The second class is all about establishing the study of literature as a much more worthwhile and accessible enterprise than they had previously thought. I ask how many of them hate poetry and see a sea of hands. Play haters are numerous as well. Resistance to short stories is minimal. That is why we start with short stories. But this time I am going to start with poetry- the inaugural poem. What better way to focus on audience, purpose, meaning, and form? First we deconstruct text-messaging as a genre. The agreement of all three sections is that its best features are brevity, informality, and the hiding of all emotions. The worst features are the brevity, informality, and hiding of emotions. Boys like it better than girls. All have horror stories of being offended or offensive by accident. Everyone agrees that it is an amazing way to keep in touch with a loved one when the plane is landing, the fridge is empty, or the others on the subway are eavesdropping.

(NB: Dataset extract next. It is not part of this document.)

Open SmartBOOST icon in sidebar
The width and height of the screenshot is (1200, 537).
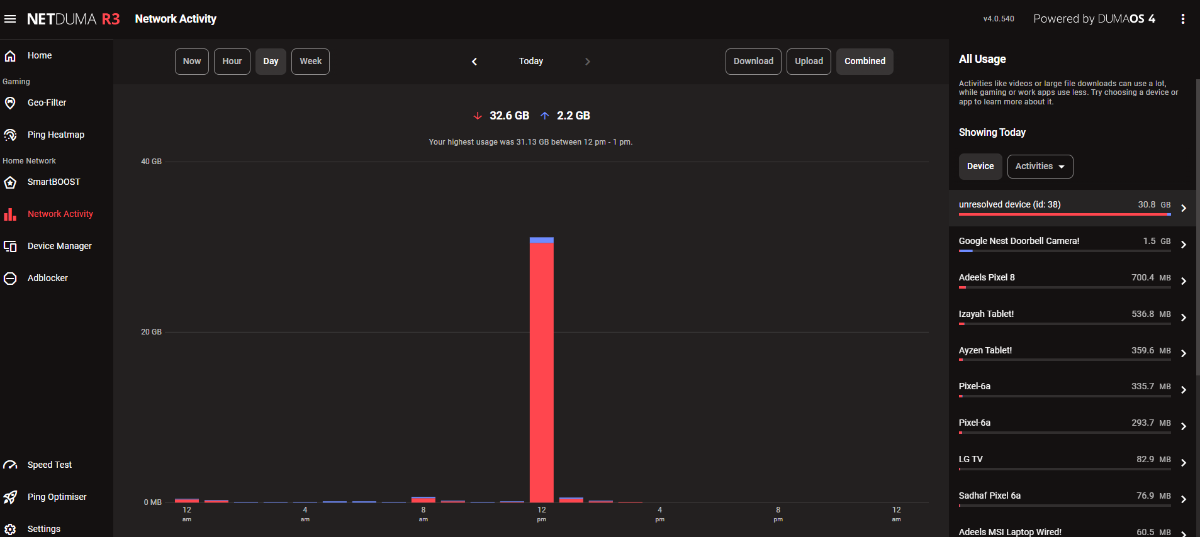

Then they tackle the poem. Most do not recognize it, even though most watched the inauguration. But they start to pick up snatches of meaning right away. All three sections seize on the phrase "love without need to pre-empt grievance" and suggest that when combined with " darning a hole in a uniform" that this is a poem about repairing our world wide reputation. One kid says that he would like to be proud of his blue passport and not want to lie and say he is Canadian. Only one student objects to the poem, feeling that it, and the whole inauguration just harped on race too much. After all the US is one of the least racist countries in the world? What more do these people want? The rest of the class laughs merrily at this notion.
I did not really like the poem all that much when I heard it performed on television. I was more taken with the Revered Lowries prayer;
Lord in the memory of all the saints who from their labors rest, and in the joy of a new beginning
we ask you to help us work for that day when black will not be asked to get back, when brown can stick around- and when yellow will be mellow- when the red man can get ahead man, and when the white will embrace what is right. Let all those who do justice and love mercy say amen.
I don't usually like poetry that rhymes. But this one stuck in my mind, so much that I was able to recite the better part of it to my class and watch with a certain amount of badly hidden glee how this just didn't please my " don't you go playing that race card' student. This semester should be interesting.